The American Roots of QAnon, Part Two

The following is the second half of the speech I gave at Purdue University in early April on the uniquely American properties of the QAnon conspiracy theory. Because it wasn’t recorded, I decided to post it online, broken up into two parts because it’s really long. Part one can be found here. My books The Storm is Upon Us and the forthcoming Jewish Space Lasers are also available. Enjoy!

Another one of Q’s foundational theories had been floating around since the early 90’s – and it wasn’t the Clinton Body Count. It was the three-decade old prophesy scam built around a great financial awakening, known as NESARA.

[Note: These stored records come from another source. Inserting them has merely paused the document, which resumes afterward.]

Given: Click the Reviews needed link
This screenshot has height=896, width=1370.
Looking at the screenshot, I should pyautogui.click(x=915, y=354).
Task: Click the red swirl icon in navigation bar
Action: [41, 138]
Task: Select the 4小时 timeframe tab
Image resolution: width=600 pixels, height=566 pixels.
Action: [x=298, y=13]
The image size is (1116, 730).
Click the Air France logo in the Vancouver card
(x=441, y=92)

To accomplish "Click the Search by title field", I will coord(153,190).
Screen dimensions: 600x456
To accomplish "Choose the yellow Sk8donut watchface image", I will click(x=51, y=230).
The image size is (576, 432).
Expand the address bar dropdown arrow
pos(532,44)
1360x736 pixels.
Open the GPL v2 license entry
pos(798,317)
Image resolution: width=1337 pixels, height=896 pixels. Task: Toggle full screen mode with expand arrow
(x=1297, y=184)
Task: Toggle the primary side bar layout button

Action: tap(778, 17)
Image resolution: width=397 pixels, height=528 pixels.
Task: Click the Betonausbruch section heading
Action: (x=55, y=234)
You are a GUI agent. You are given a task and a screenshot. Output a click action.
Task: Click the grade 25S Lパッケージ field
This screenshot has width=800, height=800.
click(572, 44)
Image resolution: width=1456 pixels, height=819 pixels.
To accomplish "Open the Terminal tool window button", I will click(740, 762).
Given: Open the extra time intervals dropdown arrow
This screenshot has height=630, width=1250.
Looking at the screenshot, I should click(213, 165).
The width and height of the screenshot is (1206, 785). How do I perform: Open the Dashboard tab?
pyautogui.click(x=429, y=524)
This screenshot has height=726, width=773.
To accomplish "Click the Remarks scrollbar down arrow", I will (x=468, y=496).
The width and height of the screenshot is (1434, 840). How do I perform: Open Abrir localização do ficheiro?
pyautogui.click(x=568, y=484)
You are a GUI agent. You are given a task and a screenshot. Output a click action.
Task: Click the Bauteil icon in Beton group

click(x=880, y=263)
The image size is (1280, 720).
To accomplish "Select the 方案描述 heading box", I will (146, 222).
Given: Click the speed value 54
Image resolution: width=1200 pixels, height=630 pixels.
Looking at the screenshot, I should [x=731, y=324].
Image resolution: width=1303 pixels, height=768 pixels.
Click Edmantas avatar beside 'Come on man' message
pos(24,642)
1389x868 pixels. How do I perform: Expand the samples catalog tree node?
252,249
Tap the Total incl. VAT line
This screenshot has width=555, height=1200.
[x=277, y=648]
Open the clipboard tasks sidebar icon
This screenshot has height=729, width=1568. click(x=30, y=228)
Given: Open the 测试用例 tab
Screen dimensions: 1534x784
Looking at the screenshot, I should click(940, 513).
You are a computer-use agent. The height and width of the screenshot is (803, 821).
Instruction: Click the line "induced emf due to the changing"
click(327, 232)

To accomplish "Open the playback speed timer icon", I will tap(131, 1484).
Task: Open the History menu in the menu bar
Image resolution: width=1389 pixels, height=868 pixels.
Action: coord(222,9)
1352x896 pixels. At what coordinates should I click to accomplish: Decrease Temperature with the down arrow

First emerging out of the wreckage of another scam called Omega Trust, NESARA was like a lot other conspiracy theories in that it had its roots in something real, only to become completely engulfed in fraud and false hope. In this case, it was an economic proposal called the “National Economic Security and Recovery Act,” proposed by an amateur economist as a massive overhaul to the US financial system that would do away with the Federal Reserve, loan interest, consumer debt, and the current income tax. Its originator printed a thousand copies of his proposal and sent them to Congress, where he assumed it would be put to a vote at once. It was not, and it eventually found its way online.

That’s where it caught the eye of a victim of the Omega Trust scam, Yelm, Washington resident Shaini Goodwin. She saw it as a way to merge some of the conspiracy she’d fallen for with the more New Age-y aspects of NESARA, and went to work building a cult around herself.